** Start RECORDS TO PROCESS **

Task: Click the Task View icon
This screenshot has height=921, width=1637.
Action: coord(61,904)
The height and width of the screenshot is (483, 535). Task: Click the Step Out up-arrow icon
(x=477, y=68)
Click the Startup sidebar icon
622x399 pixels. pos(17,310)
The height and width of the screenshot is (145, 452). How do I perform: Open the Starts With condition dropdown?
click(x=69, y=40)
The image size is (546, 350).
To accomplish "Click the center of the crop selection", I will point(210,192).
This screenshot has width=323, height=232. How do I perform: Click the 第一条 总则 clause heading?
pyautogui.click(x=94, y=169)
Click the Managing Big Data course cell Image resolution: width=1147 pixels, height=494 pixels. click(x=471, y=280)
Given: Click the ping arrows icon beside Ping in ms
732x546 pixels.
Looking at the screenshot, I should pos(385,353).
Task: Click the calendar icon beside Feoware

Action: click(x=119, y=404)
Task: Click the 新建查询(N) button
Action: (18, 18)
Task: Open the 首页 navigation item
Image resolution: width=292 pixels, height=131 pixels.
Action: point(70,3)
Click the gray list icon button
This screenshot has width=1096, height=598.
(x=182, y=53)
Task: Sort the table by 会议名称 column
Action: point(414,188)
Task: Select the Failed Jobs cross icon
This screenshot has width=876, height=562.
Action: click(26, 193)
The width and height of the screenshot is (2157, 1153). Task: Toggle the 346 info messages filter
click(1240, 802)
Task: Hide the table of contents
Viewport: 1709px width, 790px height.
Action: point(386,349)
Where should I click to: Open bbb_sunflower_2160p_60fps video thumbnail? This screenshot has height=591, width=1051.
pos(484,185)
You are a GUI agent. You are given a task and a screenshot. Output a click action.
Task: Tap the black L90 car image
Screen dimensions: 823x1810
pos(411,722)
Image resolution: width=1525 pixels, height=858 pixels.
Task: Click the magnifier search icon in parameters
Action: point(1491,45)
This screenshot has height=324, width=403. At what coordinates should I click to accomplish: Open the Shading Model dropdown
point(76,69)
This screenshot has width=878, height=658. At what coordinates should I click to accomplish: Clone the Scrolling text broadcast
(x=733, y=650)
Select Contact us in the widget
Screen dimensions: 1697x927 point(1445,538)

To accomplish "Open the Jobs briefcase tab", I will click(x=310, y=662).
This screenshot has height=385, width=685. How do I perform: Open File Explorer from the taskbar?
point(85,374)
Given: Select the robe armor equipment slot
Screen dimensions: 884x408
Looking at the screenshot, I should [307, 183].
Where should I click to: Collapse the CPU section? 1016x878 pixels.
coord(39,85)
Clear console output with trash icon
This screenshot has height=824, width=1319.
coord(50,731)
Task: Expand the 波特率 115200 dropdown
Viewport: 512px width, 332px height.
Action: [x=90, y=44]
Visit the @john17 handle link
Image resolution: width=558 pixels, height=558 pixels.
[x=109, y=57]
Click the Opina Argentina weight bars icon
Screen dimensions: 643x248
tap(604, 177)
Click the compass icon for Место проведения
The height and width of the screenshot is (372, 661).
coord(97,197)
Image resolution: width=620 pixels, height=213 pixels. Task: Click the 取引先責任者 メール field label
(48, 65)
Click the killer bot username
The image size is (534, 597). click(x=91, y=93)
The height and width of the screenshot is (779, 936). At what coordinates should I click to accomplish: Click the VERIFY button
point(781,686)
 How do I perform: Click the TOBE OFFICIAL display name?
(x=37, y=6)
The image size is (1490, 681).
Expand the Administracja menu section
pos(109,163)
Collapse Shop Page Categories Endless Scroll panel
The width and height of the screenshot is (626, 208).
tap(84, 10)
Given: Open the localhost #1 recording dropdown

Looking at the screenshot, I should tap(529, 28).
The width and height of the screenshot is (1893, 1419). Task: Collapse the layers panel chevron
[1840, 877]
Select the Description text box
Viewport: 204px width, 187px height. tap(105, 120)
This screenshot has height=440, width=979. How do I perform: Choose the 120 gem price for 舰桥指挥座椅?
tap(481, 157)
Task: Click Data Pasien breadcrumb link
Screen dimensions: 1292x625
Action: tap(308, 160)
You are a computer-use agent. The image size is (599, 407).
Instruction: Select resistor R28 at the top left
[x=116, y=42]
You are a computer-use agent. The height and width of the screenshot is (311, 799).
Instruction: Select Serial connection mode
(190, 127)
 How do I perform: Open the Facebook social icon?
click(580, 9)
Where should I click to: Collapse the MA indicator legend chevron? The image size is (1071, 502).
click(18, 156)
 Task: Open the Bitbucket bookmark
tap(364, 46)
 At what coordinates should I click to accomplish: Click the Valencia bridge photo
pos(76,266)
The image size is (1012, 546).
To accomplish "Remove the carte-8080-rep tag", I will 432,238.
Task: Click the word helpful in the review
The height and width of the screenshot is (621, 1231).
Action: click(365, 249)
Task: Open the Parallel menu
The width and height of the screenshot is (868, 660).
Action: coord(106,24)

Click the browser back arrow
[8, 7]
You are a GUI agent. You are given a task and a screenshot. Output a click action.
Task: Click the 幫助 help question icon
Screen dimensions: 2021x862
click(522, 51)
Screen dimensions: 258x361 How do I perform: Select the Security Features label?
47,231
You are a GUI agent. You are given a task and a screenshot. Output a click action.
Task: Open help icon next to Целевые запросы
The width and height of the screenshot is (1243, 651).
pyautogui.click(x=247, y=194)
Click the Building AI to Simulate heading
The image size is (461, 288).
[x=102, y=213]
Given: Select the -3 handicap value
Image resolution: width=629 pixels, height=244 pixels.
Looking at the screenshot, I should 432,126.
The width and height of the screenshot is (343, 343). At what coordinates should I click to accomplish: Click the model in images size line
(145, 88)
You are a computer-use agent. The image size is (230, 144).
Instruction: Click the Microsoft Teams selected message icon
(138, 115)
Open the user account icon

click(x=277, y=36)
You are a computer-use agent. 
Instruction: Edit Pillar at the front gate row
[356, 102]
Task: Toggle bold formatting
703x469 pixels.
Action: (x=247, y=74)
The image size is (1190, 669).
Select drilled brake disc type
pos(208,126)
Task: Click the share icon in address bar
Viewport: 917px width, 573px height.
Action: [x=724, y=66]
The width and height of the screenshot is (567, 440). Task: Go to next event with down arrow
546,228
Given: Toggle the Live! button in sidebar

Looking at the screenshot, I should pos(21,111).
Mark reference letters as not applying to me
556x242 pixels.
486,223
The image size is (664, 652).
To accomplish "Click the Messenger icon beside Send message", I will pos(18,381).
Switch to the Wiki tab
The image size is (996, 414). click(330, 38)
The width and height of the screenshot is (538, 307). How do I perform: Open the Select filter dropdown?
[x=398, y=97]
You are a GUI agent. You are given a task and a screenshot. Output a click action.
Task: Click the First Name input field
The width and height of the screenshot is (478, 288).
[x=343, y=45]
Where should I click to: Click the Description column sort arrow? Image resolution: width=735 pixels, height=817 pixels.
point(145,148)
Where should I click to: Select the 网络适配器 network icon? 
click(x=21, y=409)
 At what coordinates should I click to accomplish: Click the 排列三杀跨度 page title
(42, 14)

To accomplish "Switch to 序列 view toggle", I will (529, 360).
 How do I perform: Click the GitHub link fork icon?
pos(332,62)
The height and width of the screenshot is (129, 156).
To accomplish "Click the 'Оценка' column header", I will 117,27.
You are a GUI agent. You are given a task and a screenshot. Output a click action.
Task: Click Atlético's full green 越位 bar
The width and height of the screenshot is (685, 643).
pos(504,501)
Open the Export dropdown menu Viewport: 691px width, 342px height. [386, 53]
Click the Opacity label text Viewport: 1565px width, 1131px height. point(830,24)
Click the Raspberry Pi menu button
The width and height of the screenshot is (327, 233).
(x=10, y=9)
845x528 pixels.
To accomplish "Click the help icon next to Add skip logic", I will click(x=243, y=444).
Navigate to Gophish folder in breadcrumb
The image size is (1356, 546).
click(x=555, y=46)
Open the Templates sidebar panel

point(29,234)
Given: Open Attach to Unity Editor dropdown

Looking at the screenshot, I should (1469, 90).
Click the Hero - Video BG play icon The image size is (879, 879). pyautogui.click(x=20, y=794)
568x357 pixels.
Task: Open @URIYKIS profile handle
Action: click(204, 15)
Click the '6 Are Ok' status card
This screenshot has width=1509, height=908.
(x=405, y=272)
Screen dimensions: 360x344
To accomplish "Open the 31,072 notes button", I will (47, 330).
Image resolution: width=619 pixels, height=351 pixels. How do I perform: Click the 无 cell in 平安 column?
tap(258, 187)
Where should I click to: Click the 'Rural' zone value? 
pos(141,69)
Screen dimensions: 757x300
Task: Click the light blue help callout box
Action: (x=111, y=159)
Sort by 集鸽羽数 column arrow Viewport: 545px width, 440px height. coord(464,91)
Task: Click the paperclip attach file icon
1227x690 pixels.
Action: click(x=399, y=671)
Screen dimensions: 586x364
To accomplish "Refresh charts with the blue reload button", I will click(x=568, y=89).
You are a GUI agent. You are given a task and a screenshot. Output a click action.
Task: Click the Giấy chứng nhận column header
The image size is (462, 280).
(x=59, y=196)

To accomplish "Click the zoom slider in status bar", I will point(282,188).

** End RECORDS TO PROCESS **

§ REQUIREMENTS: Extract the records from the line with "The height and width of the screenshot is (145, 452)." to the line with "Looking at the screenshot, I should pos(385,353).", inclusive, and reproduce those lines verbatim.

§ RESPONSE TO THIS TASK:
The height and width of the screenshot is (145, 452). How do I perform: Open the Starts With condition dropdown?
click(x=69, y=40)
The image size is (546, 350).
To accomplish "Click the center of the crop selection", I will point(210,192).
This screenshot has width=323, height=232. How do I perform: Click the 第一条 总则 clause heading?
pyautogui.click(x=94, y=169)
Click the Managing Big Data course cell Image resolution: width=1147 pixels, height=494 pixels. click(x=471, y=280)
Given: Click the ping arrows icon beside Ping in ms
732x546 pixels.
Looking at the screenshot, I should pos(385,353).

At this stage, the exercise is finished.